Data for processing:
──────
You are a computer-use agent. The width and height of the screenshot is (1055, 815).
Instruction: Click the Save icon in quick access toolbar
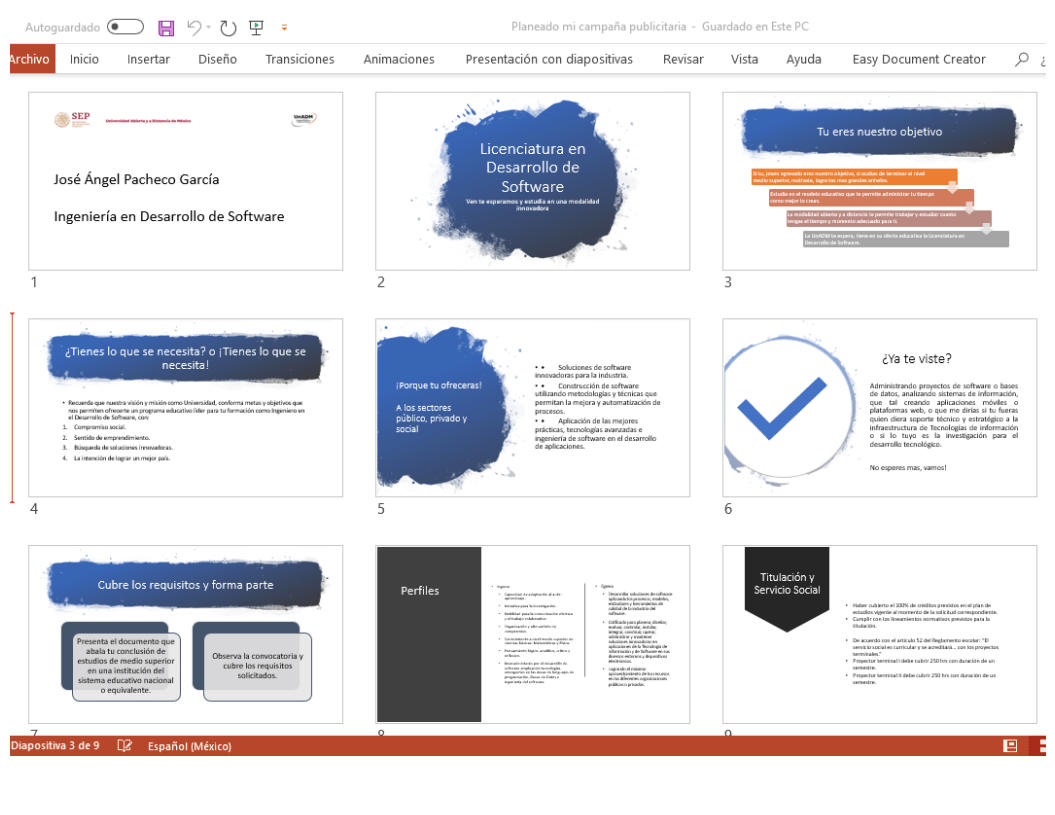click(x=166, y=27)
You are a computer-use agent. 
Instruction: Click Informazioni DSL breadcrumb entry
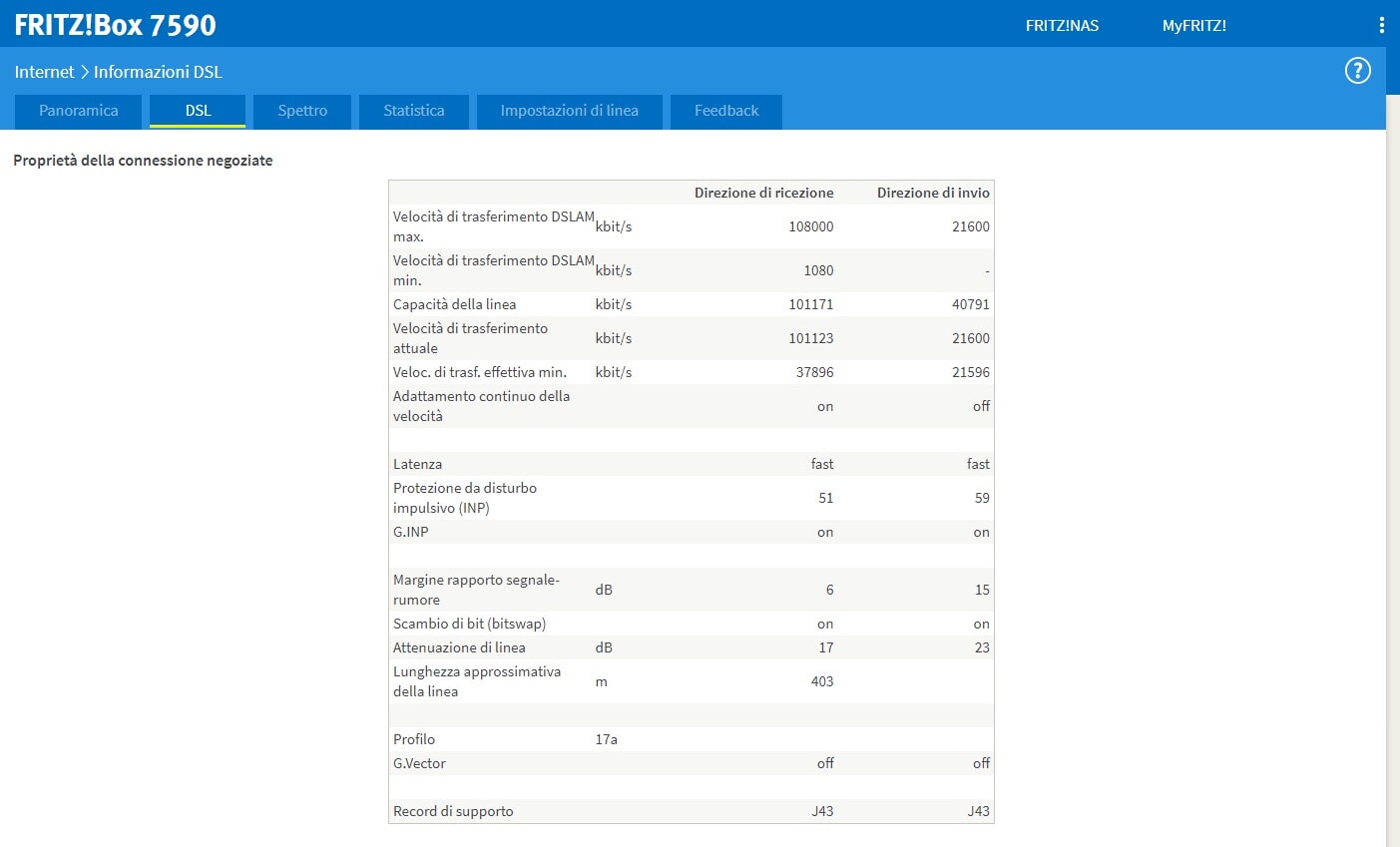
──────
Aim of the task: Rewrite every line above in full, including its wording, and offset each coordinate in the answers by -145. Leave the pictures out.

Response to the exercise:
You are a computer-use agent. The width and height of the screenshot is (1055, 815).
Instruction: Click the Save icon in quick access toolbar
click(x=21, y=-118)
You are a computer-use agent. 
Instruction: Click Informazioni DSL breadcrumb entry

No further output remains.